Un dato que ilustra el amargo caldo de desigualdades en el que tenemos que cocinar una nueva convivencia es que si el riesgo de pobreza de la población autóctona en Catalunya ronda el 15%, el de la población de origen extranjero es del 40%. No es de extrañar que en determinados colectivos haya penetrado con facilidad un discursos victimista, al que una parte de la izquierda se suma con ese antirracismo “de la voz y el gesto”, pueril y “bienqueda”.

Por otro lado,  vastos sectores de la población “autóctona” se encuentran en tierra de nadie. Les vendieron que eran clase media y les mintieron. Como no son pobres, no acceden a las ayudas. A la dificultad por llegar a final de mes se le suman los malabarismos de la conciliación.
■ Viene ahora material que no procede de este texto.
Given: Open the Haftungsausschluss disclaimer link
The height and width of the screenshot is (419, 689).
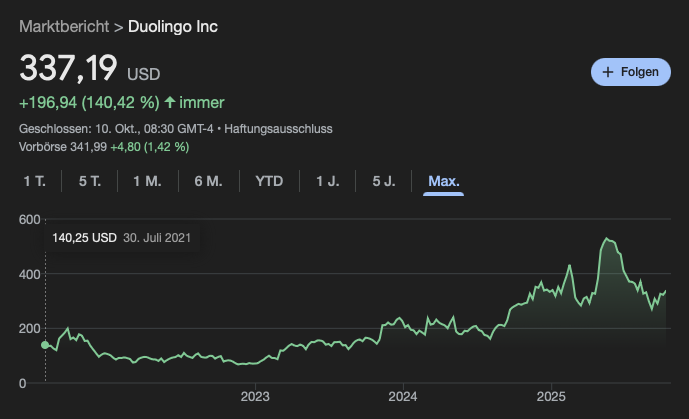Looking at the screenshot, I should 279,129.
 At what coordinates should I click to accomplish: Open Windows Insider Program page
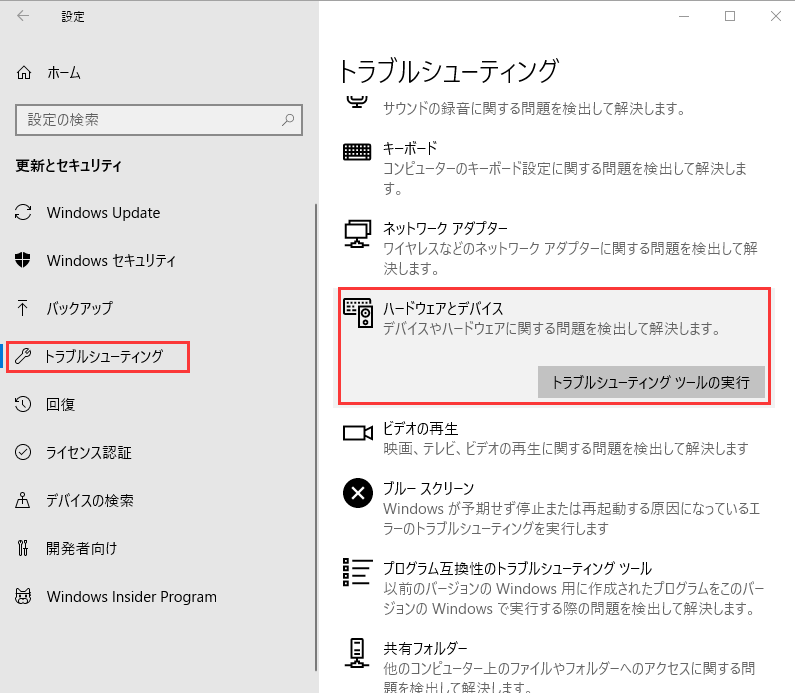point(131,596)
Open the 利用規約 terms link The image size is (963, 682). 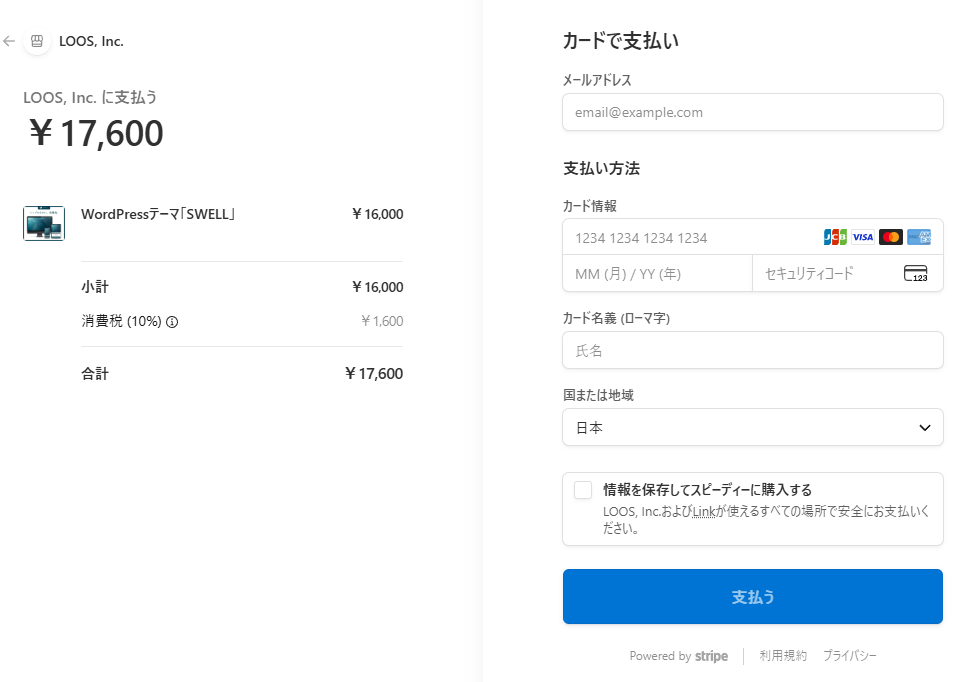(x=783, y=656)
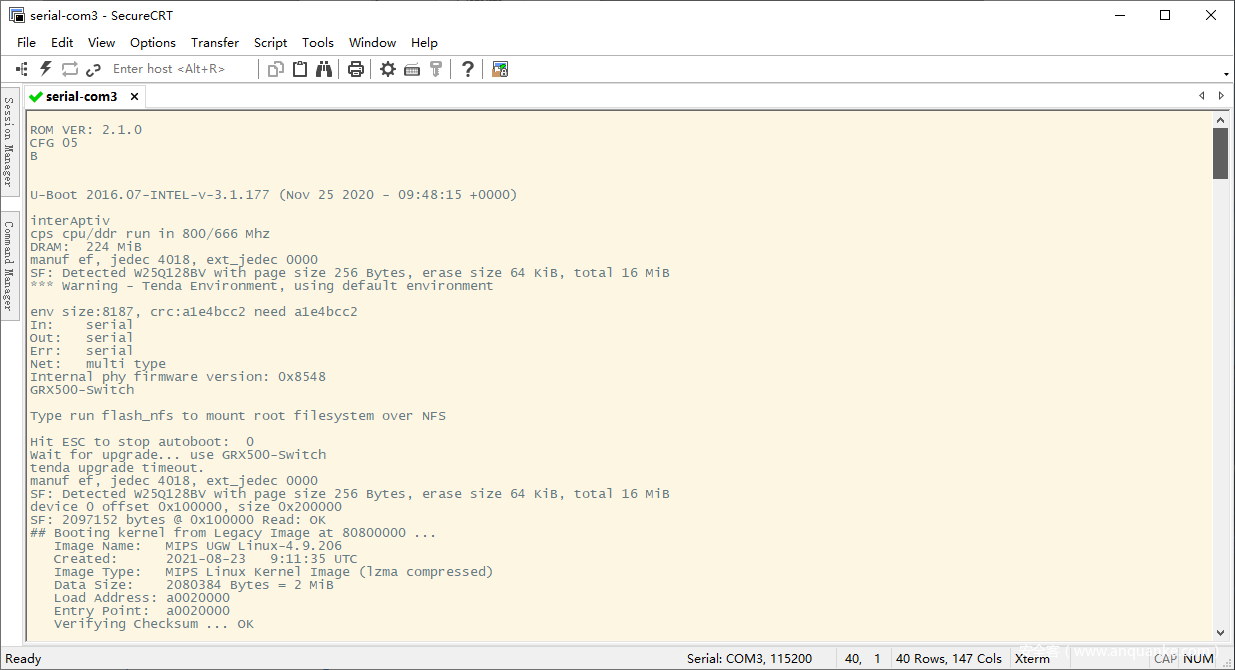The width and height of the screenshot is (1235, 670).
Task: Open Find with the binoculars icon
Action: tap(324, 69)
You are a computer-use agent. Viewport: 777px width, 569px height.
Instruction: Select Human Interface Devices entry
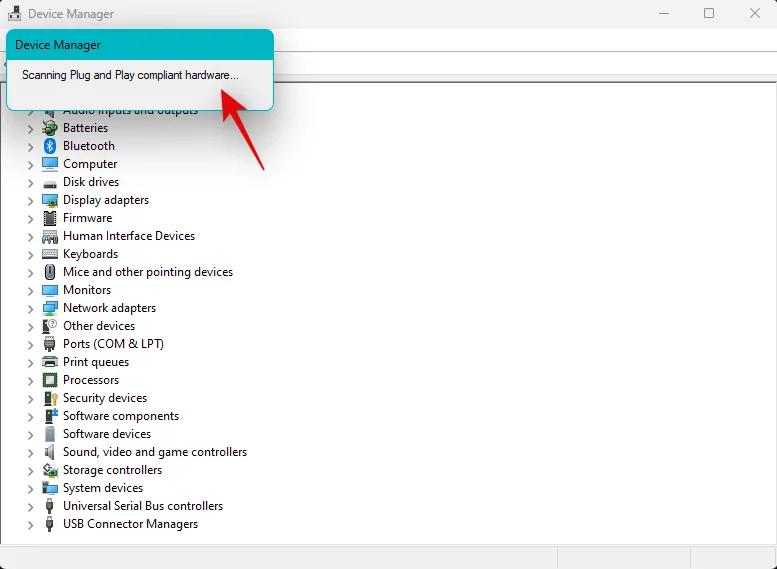click(128, 236)
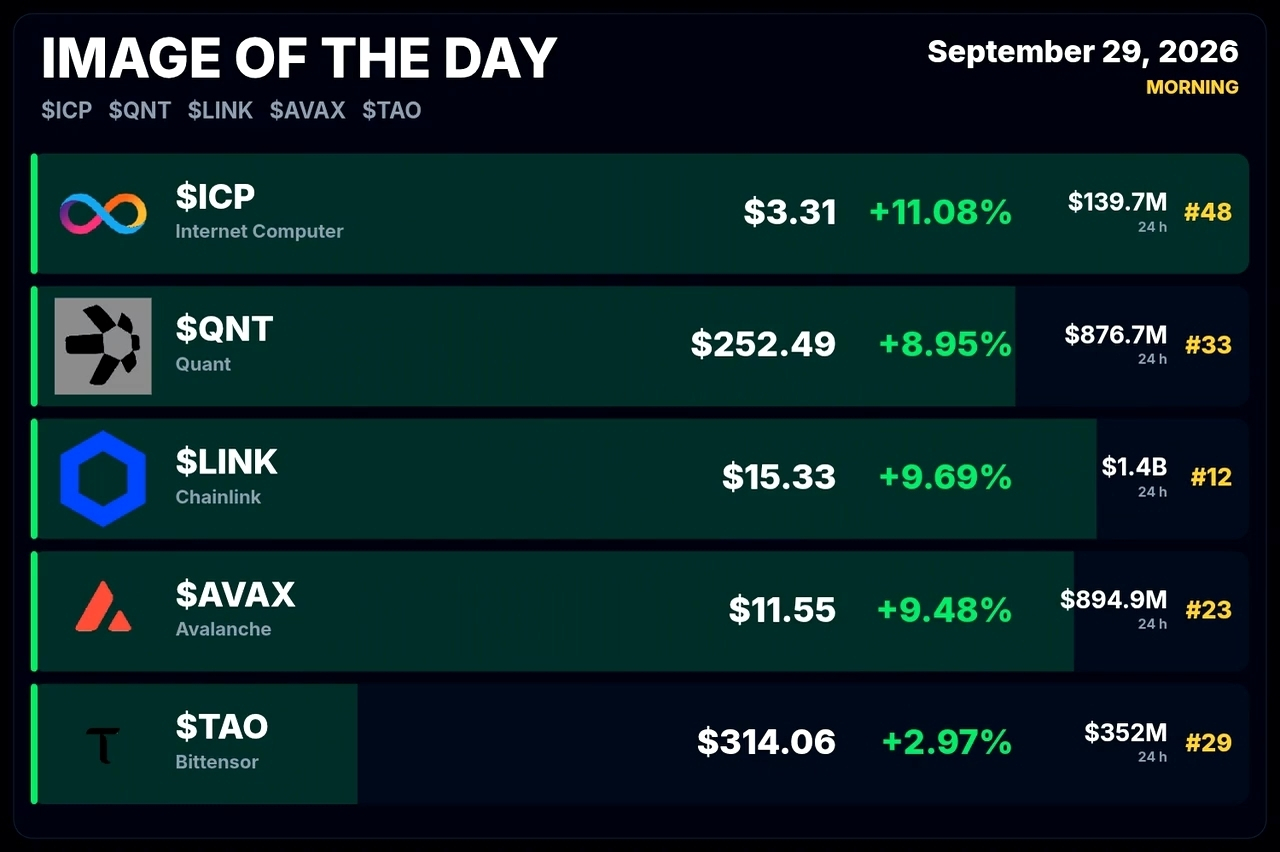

Se sienten olvidados, y tienen algo que perder, así que se defenderán. Si cuando expresen sus miedos les tratamos de racistas, los perderemos irremediablemente.

En este marco se hace evidente la competición por los beneficios sociales del estado del bienestar, y resurgen los movimientos que reclaman la “preferencia nacional” (los catalanes o los españoles primero), convirtiendo el temor, la desigualdad y la incertidumbre en acicates de la lucha entre sujetos de una misma clase social. La guerra sin cuartel de parias contra parias. A pesar de contribuir con creces lo que reciben, se impone la percepción de que los inmigrantes compiten con los autóctonos por los recursos del estado del bienestar, y reflejan el lugar al que éstos últimos no quieren volver. El racismo convence conectando con los intereses egoístas, ideales patrióticos más o menos trasnochados, y la necesidad de seguridad. El discurso antirracista va a menudo a remolque. Como todo en esta vida los discursos extremos pro/anti se responden, se explican mutuamente y se retroalimentan (aunque ello no los sitúe en la misma escala moral).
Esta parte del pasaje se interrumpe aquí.